Furthermore, a new model was proposed to predict the minimum available price for a particular itinerary, i.e., a specific flight on a given route for a specific departure date [26]. To achieve this, a modified ensemble-based learning algorithm was proposed to learn from past patterns of price changes and make forecasts for future prices. This study utilized a recursive approach to predict future prices sequentially. The model used various features, including prices of the same itinerary, recent itineraries, and itineraries for the same day of the week or month. The experimental results demonstrated that the model performed best on diverse routes, where different flights have independent pricing behaviors. A comparison of the algorithms showed that the proposed model based on ensemble learning was superior to KNN.

Table 1. Summary of related works on the prediction of flight ticket fares.

Ref.	Methods	Features	Dataset	Metrics
Tuli et al. [32]	linear regression, support vector regressor, k-neighbor regressor, decision tree regressor, bagging regressor, XGBoost regressor, light gradient boosting machine, extra tree regressor, and artificial neural network	airline, date of journey, source, destination, route, departure time, arrival time, duration, and total stops	10,683 records	mean absolute error and R2
Prasath et al. [35]	k-nearest neighbors	origin, destination, date of departure, time of departure, time of arrival, total fare, airways, and date of departure	not given	root mean square error and R2
Tziridis et al. [33]	multilayer perceptrons, generalized regression neural network, extreme learning machine, random forest regression tree, regression tree, bagging regression tree, regression SVM and linear regression	days before departure, arrival time, amount of free luggage, departure time, number of intermediate stops, holiday, time of day and day of the week, and number of intermediates	1814 flights for an international route	mean square error mean absolute error and R2
Vu et al. [34]	random forest and multilayer perceptrons	departure date, arrival date, departure time, arrival time, fare class, date of purchase, number of stops, price, departure airport, arrival airport, airline, and flight number	51,000 records	mean absolute percentage error and R2
Chen et al. [26]	ensemble-based learning algorithm	Prices of the same itinerary, prices of recent itineraries before the target day, prices of itineraries with the same day of the week, and prices of itineraries with the same date of the month	five international routes for 110 days	mean absolute percentage error

shows the summary of related works.

_Set of tasks_:
1 > Decide whether each statement agrees with the excerpt on flight fare prediction above, answering yes or no and quoting the deciding words: (a) The model in reference [26] forecasts future prices sequentially through a recursive approach. (b) The comparison found KNN superior to the ensemble-based model. (c) Vu et al. worked with a dataset of 51,000 records.
2 > Recast the paragraph of the flight fare prediction excerpt beginning "Furthermore, a new model was proposed" as a concise bulleted list that keeps its main facts.
3 > According to the flight fare prediction excerpt, which metric did Chen et al. use?
The listing that comes next is separate material with no connection to the excerpt on flight fare prediction above.

_Information shown_:
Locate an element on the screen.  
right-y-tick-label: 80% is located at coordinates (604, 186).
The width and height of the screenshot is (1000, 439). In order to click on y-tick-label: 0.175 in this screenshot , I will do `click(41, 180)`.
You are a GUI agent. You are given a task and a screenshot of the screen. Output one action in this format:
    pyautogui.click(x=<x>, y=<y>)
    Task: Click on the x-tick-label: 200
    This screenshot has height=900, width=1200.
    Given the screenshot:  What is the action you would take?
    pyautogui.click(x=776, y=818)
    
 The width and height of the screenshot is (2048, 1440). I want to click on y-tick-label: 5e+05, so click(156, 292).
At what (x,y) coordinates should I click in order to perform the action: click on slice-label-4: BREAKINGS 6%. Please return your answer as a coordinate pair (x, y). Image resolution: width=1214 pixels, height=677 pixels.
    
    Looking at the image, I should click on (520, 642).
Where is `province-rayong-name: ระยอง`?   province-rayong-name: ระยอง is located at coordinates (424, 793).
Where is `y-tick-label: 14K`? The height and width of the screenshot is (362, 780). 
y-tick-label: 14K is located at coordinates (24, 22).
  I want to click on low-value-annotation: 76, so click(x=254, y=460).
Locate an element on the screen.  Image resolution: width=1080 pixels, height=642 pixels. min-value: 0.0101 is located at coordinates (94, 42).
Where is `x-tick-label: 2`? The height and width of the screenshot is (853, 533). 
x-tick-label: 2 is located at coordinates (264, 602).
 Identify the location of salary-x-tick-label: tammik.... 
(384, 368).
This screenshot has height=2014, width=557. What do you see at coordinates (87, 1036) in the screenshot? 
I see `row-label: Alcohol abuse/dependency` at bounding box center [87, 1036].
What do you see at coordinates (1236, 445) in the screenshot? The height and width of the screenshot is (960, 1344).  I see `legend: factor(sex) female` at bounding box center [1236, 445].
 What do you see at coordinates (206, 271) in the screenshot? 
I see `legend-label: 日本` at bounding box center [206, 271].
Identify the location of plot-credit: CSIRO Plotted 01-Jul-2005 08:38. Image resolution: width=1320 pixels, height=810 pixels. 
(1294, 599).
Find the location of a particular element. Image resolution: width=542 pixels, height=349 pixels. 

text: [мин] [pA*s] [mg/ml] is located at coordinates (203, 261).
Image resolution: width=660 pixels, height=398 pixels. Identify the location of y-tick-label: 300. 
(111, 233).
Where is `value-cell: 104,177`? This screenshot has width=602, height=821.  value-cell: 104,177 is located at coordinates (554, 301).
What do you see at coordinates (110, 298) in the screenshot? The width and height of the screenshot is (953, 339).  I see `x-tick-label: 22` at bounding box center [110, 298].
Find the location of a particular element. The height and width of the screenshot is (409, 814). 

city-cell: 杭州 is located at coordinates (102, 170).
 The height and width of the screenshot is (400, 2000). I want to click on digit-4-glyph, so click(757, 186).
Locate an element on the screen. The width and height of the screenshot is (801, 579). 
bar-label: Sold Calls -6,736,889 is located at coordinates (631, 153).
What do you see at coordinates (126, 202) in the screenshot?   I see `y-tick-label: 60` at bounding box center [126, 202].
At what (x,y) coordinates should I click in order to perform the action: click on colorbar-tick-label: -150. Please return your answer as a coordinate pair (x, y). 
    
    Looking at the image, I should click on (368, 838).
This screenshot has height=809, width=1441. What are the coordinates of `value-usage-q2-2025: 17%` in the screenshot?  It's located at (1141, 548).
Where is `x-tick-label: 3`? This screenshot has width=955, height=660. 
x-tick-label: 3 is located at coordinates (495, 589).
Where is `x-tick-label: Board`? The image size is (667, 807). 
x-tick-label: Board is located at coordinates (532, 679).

_Results for each task_:
1 >
(a) Yes: "This study utilized a recursive approach to predict future prices sequentially."
(b) No: "the proposed model based on ensemble learning was superior to KNN."
(c) Yes: "51,000 records"

2 >
- Purpose: predict the minimum available price for a particular itinerary, meaning a specific flight on a given route for a specific departure date [26].
- Method: a modified ensemble-based learning algorithm that learns from past patterns of price changes to forecast future prices.
- Approach: recursive, predicting future prices sequentially.
- Features: prices of the same itinerary, recent itineraries, and itineraries for the same day of the week or month.
- Results: best performance on diverse routes, where different flights have independent pricing behaviors.
- Comparison: the ensemble-based model was superior to KNN.

3 > Mean absolute percentage error.